ピアニスト: マレイ・ペライア Murray Perahia

マレイ・ペライア(Murray Perahia, 1947年4月19日 - )は、アメリカのピアニスト、指揮者。大英帝国勲章KBEの受章者。


ニューヨークのブロンクス生まれ。ギリシャのテサロニキに起源を持つセファルディムのユダヤ人で、1935年、父親の代に米国へ移住した家庭の出身。母語はラディーノ語。熱心なユダヤ教徒でもある。

経歴

4歳からピアノを始めた。最初の教師は「とても窮屈」だったらしく、完璧に弾けるようになるまで一曲を弾かせ続けた。ペライア自身によると、15歳の頃に本人にもよく分からない理由から音楽的な興味が花開いたといい、それ以来真剣に練習に打ち込んだ。1966年、17歳の時にニューヨークのマネス音楽大学へ入学、ピアノ、指揮法を学んだ。当時、この音楽大学には カール・シャハター(Carl Schachter)、カール・バンバーガー(Carl Bamberger)、オズワルド・ヨナス(Oswald Jonas)、フェリックス・ザルツァー(Felix Salzer)といったハインリヒ・シェンカーの弟子や継承者が集まっており、多大な影響を受けたが、シェンカーの音楽理論に本当に傾倒するのは後になってからである。夏期にはマールボロ音楽祭に参加し、カザルスや、ブダペスト弦楽四重奏団(アレクサンダー・シュナイダーら)、ゼルキンと交流があった。ゼルキンとは四手のためのピアノ二重奏を演奏し、ゼルキンは後にペライアを一年以上に渡りカーティス音楽院における自分の助手にした。同じ頃、ミエチスラフ・ホルショフスキに師事し薫陶を受けた。1965年に Young Concert Artists International Auditionsに合格し、1972年のリーズ国際ピアノ・コンクールにてアメリカ人初の優勝者となった。

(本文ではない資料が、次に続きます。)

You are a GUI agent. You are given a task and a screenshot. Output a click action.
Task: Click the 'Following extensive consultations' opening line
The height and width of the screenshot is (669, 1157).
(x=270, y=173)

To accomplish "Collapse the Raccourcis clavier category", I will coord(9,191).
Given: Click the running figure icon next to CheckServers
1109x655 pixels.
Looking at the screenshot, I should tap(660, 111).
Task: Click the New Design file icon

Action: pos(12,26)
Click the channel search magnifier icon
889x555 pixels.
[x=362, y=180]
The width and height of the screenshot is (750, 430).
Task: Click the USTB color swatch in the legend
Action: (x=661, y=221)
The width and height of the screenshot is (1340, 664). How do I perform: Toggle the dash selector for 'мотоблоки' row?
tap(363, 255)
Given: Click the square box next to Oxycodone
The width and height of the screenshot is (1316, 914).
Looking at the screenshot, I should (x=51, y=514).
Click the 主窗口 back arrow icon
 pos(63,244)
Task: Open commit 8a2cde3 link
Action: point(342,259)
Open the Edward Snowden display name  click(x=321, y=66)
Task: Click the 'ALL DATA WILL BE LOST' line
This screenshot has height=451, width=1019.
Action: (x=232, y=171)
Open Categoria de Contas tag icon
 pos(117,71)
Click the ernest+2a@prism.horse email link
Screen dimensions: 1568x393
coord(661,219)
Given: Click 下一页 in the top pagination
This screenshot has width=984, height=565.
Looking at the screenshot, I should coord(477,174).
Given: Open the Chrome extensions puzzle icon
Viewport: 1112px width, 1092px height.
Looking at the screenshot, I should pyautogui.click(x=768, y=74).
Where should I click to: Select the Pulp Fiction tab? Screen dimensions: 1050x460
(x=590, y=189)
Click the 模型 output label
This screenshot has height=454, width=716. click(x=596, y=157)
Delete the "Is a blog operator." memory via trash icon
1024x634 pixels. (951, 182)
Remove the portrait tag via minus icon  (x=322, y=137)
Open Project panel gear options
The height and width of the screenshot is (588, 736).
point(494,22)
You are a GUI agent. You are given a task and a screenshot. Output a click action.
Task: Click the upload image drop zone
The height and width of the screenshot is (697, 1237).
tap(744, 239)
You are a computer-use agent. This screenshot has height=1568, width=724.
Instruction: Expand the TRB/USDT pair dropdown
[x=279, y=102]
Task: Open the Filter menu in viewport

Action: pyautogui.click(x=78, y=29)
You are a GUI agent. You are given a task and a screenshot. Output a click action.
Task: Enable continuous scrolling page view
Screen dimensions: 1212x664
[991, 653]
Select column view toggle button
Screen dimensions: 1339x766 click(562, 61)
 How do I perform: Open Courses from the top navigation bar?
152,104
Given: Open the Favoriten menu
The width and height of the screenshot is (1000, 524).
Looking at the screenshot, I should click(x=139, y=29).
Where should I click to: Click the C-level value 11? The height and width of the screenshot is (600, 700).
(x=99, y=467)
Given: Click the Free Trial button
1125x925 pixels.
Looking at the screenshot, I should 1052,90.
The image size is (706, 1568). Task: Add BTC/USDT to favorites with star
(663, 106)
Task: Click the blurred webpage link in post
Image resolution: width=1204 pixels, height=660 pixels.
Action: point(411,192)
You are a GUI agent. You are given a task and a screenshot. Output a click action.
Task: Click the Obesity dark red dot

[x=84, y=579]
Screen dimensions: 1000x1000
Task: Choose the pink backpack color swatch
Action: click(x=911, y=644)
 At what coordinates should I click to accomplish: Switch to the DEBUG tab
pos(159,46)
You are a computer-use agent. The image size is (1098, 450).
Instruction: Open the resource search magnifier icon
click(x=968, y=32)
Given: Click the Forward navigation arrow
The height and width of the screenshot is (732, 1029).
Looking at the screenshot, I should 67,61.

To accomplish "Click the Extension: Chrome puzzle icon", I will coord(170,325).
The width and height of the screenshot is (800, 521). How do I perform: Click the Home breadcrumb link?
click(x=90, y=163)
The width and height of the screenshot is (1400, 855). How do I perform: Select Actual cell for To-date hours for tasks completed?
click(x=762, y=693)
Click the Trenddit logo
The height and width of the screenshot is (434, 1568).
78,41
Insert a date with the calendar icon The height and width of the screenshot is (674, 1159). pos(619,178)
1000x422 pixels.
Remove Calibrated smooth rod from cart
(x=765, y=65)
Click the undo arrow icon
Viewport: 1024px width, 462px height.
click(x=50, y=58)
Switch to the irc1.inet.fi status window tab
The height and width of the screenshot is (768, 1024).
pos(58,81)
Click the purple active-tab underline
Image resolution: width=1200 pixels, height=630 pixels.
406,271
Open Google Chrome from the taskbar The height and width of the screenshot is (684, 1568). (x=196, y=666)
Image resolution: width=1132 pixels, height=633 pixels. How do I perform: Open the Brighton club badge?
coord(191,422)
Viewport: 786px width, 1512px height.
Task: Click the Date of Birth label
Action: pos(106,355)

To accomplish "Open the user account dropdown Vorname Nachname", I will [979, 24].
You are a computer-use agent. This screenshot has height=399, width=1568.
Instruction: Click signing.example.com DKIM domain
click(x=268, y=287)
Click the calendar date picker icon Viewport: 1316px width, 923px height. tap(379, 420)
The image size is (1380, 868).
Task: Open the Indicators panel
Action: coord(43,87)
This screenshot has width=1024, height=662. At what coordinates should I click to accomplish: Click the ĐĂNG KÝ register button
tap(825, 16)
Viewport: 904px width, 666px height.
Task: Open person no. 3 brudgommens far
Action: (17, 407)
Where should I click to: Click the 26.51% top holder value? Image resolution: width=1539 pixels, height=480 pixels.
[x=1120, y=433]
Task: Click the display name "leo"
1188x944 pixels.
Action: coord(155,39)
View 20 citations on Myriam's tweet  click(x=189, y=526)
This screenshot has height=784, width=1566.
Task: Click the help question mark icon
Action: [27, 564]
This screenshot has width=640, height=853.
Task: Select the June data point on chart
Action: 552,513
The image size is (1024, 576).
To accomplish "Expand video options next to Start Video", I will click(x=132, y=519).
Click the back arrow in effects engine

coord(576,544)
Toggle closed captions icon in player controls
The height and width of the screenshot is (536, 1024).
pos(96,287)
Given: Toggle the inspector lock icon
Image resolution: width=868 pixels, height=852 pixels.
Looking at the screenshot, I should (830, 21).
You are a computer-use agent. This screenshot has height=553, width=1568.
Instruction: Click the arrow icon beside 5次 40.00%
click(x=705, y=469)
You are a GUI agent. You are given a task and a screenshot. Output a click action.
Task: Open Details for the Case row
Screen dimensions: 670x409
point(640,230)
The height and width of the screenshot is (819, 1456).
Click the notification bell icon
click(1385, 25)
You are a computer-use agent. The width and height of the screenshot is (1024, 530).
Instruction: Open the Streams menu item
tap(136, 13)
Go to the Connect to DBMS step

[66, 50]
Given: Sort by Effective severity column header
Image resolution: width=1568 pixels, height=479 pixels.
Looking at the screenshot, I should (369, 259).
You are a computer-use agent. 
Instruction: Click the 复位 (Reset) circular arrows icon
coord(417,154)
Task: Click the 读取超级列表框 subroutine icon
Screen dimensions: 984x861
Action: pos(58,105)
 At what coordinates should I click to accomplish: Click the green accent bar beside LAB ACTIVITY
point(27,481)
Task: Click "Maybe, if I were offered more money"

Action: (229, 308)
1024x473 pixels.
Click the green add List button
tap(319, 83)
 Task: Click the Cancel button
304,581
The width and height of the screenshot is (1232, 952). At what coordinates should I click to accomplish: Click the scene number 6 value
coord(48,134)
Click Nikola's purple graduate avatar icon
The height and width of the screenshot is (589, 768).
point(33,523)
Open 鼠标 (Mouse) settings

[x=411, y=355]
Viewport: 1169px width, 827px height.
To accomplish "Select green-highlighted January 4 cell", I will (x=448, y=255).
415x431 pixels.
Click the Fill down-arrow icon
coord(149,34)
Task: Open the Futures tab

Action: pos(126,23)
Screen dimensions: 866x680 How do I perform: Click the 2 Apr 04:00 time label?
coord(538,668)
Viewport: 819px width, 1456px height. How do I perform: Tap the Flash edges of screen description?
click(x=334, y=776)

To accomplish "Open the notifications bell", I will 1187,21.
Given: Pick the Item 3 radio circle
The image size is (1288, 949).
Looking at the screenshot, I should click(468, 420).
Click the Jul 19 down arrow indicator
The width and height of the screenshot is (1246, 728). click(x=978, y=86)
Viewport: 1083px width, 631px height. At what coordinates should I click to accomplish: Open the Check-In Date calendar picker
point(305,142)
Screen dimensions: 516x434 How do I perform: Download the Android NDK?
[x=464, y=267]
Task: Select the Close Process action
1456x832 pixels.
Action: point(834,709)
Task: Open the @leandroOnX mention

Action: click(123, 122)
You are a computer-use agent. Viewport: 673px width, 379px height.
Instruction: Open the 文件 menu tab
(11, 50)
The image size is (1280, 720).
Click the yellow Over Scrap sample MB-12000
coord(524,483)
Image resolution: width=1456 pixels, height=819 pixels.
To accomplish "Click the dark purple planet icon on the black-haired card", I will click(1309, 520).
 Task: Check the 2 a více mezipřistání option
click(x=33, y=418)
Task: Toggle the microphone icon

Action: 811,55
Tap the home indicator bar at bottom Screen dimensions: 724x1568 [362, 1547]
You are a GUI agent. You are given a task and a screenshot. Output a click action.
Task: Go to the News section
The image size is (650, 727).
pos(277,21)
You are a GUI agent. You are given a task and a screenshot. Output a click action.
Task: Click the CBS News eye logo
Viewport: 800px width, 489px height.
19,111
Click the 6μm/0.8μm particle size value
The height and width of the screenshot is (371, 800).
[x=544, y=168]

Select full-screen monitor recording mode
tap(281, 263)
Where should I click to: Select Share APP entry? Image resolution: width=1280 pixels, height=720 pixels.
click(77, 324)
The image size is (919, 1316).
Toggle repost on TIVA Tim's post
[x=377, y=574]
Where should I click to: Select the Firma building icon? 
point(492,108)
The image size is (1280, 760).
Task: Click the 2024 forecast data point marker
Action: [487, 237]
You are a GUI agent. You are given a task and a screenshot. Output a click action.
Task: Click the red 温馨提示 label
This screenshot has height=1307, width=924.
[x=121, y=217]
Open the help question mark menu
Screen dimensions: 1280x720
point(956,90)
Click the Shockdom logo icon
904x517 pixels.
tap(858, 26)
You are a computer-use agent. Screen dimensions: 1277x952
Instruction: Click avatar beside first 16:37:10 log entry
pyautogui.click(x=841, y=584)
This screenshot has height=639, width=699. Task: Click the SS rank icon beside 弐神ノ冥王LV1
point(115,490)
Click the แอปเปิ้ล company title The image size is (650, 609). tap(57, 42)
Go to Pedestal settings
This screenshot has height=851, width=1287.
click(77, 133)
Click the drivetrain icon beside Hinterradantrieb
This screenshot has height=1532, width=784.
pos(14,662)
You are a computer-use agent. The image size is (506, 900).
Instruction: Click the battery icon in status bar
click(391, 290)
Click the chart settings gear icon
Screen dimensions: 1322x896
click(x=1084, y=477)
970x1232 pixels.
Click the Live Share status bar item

その後は国際的に演奏活動や録音活動を開始する。1973年にオールドバラ音楽祭でベンジャミン・ブリテンとピーター・ピアーズ、またラドゥ・ルプーと共演した。ペライアは1981年から1989年まで同音楽祭の共同芸術監督を務めた。1980年代にペライアはウラジミール・ホロヴィッツに一緒に仕事をするように招かれた。これは彼のピアニズムに決定的な影響を及ぼしたとペライア本人が語っている。ペライアはホロヴィッツが亡くなる前の晩に彼を訪れており、ホロヴィッツの演奏するピアノを聴いた最後の人物である。

1973年以降、ペライアはコロンビアマスターワークス、後のソニー・クラシカルへと専ら録音を行った。1975年から9年の歳月をかけ、自身の弾き振りでイギリス室内管弦楽団とモーツァルトのピアノ協奏曲全曲録音を行った。1985年にベルナルド・ハイティンクの指揮、ロイヤル・コンセルトヘボウ管弦楽団とベートーヴェンのピアノ協奏曲全曲録音を果たし、両録音とも高い評価を受けている。ペライアはロンドン在住である。

手の故障と近年の活動

1990年、ペライアは右の親指を切ってしまい、それが敗血症を引き起こした。この症状のために抗生物質を服用したが、それが彼の健康状態に影響した。1992年に手の骨の異常で炎症を生じたために音楽家としての経歴の危機に陥った。数年間鍵盤から離れた生活を余儀なくされ、複数の手術を受けた。この期間中、ペライアはバッハの音楽を研究することで慰みを得たと語っている。バッハ研究のためにハープシコードを借りて音色を研究していた。
病から回復した後、1990年代の後半に、ゴールドベルク変奏曲、イギリス組曲、パルティータ、チェンバロ協奏曲集など一連のバッハの鍵盤音楽の作品集の録音を発表し、数々の賞を受賞した。復帰後は以前にもまして演奏が楽しくなったと話し、録音にも精力的に取り組んでいる。

2005年のはじめ、手の故障が再発し、医者の忠告により、コンサート活動から身を引くこととなった。バービカンセンターでのコンサートやアメリカの10都市のコンサートツアーをキャンセルした。しかし、2006年にはドイツでのリサイタルで見事復帰を果たし、2007年4月にはバービカンセンターでも演奏した。

2007年秋にはアメリカの10都市のコンサートツアーを達成。手の問題のため、また医者の忠告のため、2008年のバービカンセンターでのソロリサイタルおよび、アカデミー室内管弦楽団とのアメリカツアーをキャンセルした。2008年の8月には演奏会に復帰し、ハイティンク指揮のロイヤル・コンセルトヘボウ管弦楽団とツアーを行い、また10月と11月にはアジアツアーを行った。2008年のプロムス以降は継続して活発な演奏活動を行なっている。

親友のラドゥ・ルプーとレパートリーが共通することは知られており、ウィーン古典派やドイツ・ロマン派音楽を得意としている。とりわけベートーヴェン、シューベルト、シューマン、ブラームスなどの録音を残してきた。しかし、指の故障が回復した後の演奏会や録音では、リストやラフマニノフにもスケールの大きい演奏を行い、練達のヴィルトゥオーソとしての一面をアピールしてみせた。

演奏は若々しく、流麗である。2003年に録音したバッハのブランデンブルク協奏曲をピアノ協奏曲風にアレンジした演奏は評価が高い。